Researchers devised a way to reduce memory requirements when fine-tuning large language models.
What's new: Kai Lv and colleagues at Fudan University proposed low memory optimization (LOMO), a modification of stochastic gradient descent that stores less data than other optimizers during fine-tuning.
Key insight: Optimizers require a lot of memory to store an entire network’s worth of parameters, gradients, activations, and optimizer states. While Adam has overtaken stochastic gradient descent (SGD) for training, SGD remains a popular choice for fine-tuning partly because it requires less memory (since it stores fewer optimizer states). Nonetheless, SGD must store an entire network’s gradients — which, with state-of-the-art models, can amount to tens or hundreds of gigabytes — before it updates the network all at once. Updating the network layer by layer requires storing only one layer’s gradients — a more memory-efficient twist on typical SGD.
How it works: The authors fine-tuned LLaMA on six datasets in SuperGLUE, a benchmark for language understanding and reasoning that includes tasks such as answering multiple-choice questions.
- The authors modified SGD to compute gradients for one layer and update that layer’s weights before advancing to the next.
- To avoid the potential for exploding or vanishing gradients, in which gradients from later layers either expand or diminish as they backpropagate through the network, LOMO normalized the gradients, scaling them to a predetermined range throughout the network. LOMO used two backward passes: one to compute the magnitude of the gradient for the entire network, and another to scale each layer’s gradient according to the total magnitude and then update its parameters.
Results: LOMO required less memory than popular optimizers and achieved better performance than the popular memory-efficient fine-tuning technique LoRA.

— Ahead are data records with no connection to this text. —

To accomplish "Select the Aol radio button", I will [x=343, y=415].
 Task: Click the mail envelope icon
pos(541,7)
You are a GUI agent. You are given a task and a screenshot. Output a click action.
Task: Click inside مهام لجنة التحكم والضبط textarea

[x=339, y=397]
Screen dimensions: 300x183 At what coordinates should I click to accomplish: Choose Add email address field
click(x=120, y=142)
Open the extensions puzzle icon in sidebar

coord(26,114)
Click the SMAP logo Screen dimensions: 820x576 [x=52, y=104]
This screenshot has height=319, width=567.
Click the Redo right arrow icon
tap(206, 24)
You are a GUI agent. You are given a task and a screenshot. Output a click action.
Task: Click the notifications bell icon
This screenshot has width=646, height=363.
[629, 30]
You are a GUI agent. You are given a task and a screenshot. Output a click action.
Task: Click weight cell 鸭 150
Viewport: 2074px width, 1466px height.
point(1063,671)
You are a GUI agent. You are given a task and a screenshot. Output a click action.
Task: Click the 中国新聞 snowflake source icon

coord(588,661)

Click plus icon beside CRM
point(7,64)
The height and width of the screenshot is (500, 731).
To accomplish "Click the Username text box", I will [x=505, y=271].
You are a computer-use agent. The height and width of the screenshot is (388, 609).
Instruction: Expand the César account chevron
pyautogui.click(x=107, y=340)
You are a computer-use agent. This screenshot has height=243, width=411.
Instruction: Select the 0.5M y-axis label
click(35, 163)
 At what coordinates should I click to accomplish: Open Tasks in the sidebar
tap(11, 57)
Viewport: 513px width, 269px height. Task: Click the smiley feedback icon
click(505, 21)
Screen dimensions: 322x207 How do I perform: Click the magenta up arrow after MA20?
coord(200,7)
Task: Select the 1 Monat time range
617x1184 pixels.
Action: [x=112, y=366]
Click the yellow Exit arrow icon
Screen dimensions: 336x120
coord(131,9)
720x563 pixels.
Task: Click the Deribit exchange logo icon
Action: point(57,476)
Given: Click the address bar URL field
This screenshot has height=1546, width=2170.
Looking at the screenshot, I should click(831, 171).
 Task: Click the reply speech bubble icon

- The authors fine-tuned separate instances of LLaMA-7B using LOMO and two popular optimizers, SGD and AdamW (a modified version of Adam). They required 14.6GB, 52.0GB, and 102.2GB of memory respectively. In particular, they all required the same amount of memory to store model parameters (12.55GB) and activations (1.79GB). However, when it came to gradients, LOMO required only 0.24GB while SGD and AdamW each required 12.55GB. The biggest difference was optimizer state memory: LOMO required 0GB, SGD required 25.1GB, and Adam required 75.31GB.
- The authors also compared LOMO to LoRA, which works with an optimizer (in this case, AdamW) to learn to change each layer’s weight matrix by a product of two smaller matrices. They performed this comparison with LLaMAs of four sizes on six datasets. LOMO achieved better accuracy in 16 of the 24 cases, and its average accuracy across datasets exceeded LoRA’s at each model size. For example, the 65 billion-parameter LOMO-tuned LLaMA averaged 89.9 percent accuracy, and the 65 billion-parameter LoRA/AdamW-tuned LLaMA averaged 89.0 percent accuracy.
Why it matters: Methods like LoRA save memory by fine-tuning a small number of parameters relative to a network’s total parameter count. However, because it adjusts only a small number of parameters, the performance gain from fine-tuning is less than it could be. LOMO fine-tunes all parameters, maximizing performance gain while reducing memory requirements.
We're thinking: SGD’s hunger for memory is surprising. Many developers will find it helpful to have a memory-efficient alternative.